抜粋箇所:
__________

マーケティングの手法のひとつに、チラシを配布する「ポスティング」があります。デジタルでの広告や販促方法が広く活用されている中で、アナログの施策の中でも「ポスティングは効果がない」といわれることもありますが、実施する方法次第でおおいに反響を得ることが期待できます。
今回は、ポスティングを行うメリットや効果的な配り方、反響がなかった場合の対策などを詳しく説明します。
目次
ポスティングでマーケティングを行うメリット
はじめに、マーケティングの手法としてポスティングを行うにはどのようなメリットがあるのかを紹介します。
- 効率的なアプローチができる
- 手元に残る
- 目に触れやすい
効率的なアプローチができる
ポスティングは、配布したいエリアをターゲットに応じて絞り込むことが可能なため、比較的コストをかけずに行うことができます。配布エリアは市町村の中の町丁目単位にまで限定することができるほか、集合住宅や戸建て住宅まで絞り込めるので、商圏が明確な場合は効率的なアプローチが可能です。しかも低コストであることから、予算によっては複数回に分けて配布することでより高い効果を期待できるでしょう。

__________

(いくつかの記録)

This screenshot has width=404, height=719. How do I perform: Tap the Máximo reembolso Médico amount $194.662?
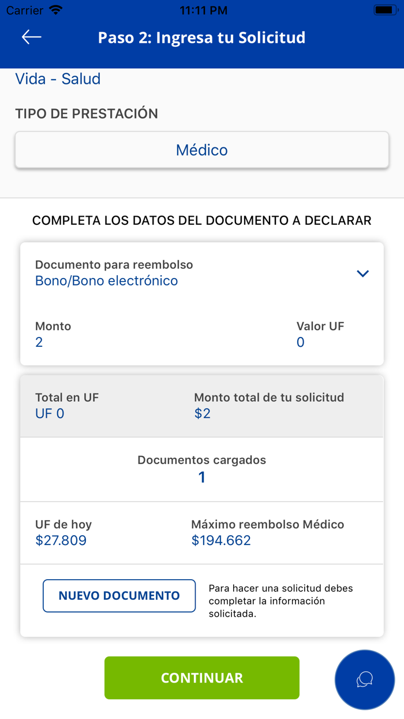[x=221, y=540]
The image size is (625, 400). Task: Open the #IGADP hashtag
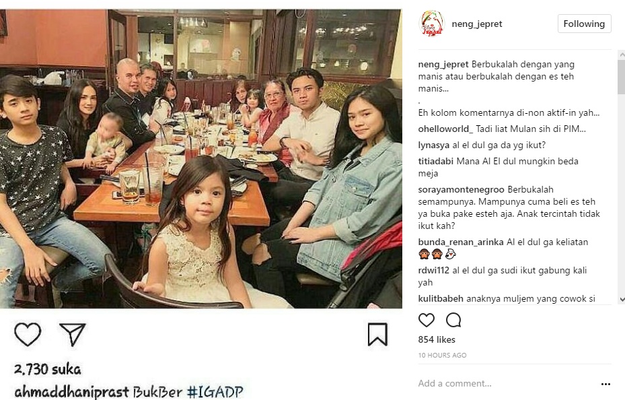pyautogui.click(x=215, y=392)
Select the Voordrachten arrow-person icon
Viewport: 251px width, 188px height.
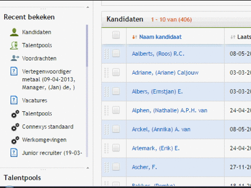[15, 58]
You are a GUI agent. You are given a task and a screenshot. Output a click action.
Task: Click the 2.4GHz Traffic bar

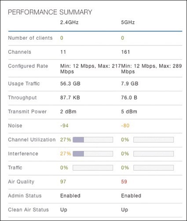tap(93, 168)
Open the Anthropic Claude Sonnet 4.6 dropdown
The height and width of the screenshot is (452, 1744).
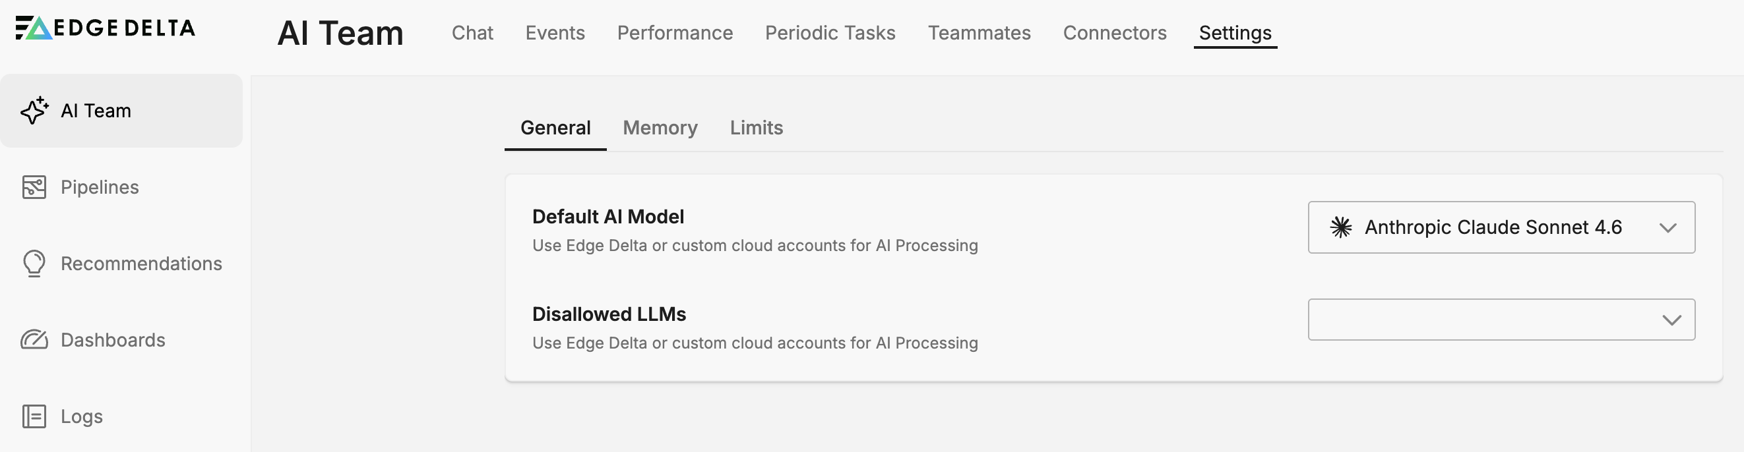click(1492, 227)
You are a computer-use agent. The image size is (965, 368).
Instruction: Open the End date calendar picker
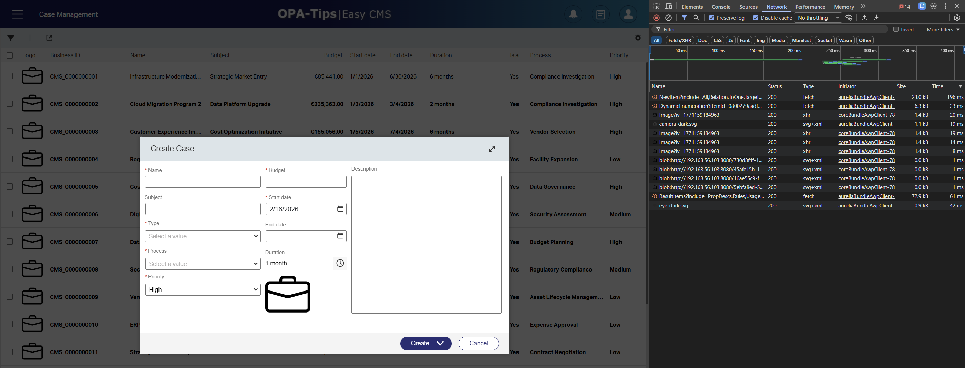tap(340, 236)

__________

問題文 A:
ポスティングについての文章によると、配布エリアは最も細かくてどの単位まで限定できますか?
問題文 B:
記録のうち、「You are a computer-use」を含む行から始まり記録の末尾で終わる部分を、「End date」を「Start date」に差し替えて更新し、ほかは一切変えずに書き直してください。画像は回答に含めないでください。

完成した回答 A:
市町村の中の町丁目単位まで限定できます。

完成した回答 B:
You are a computer-use agent. The image size is (965, 368).
Instruction: Open the Start date calendar picker
tap(340, 236)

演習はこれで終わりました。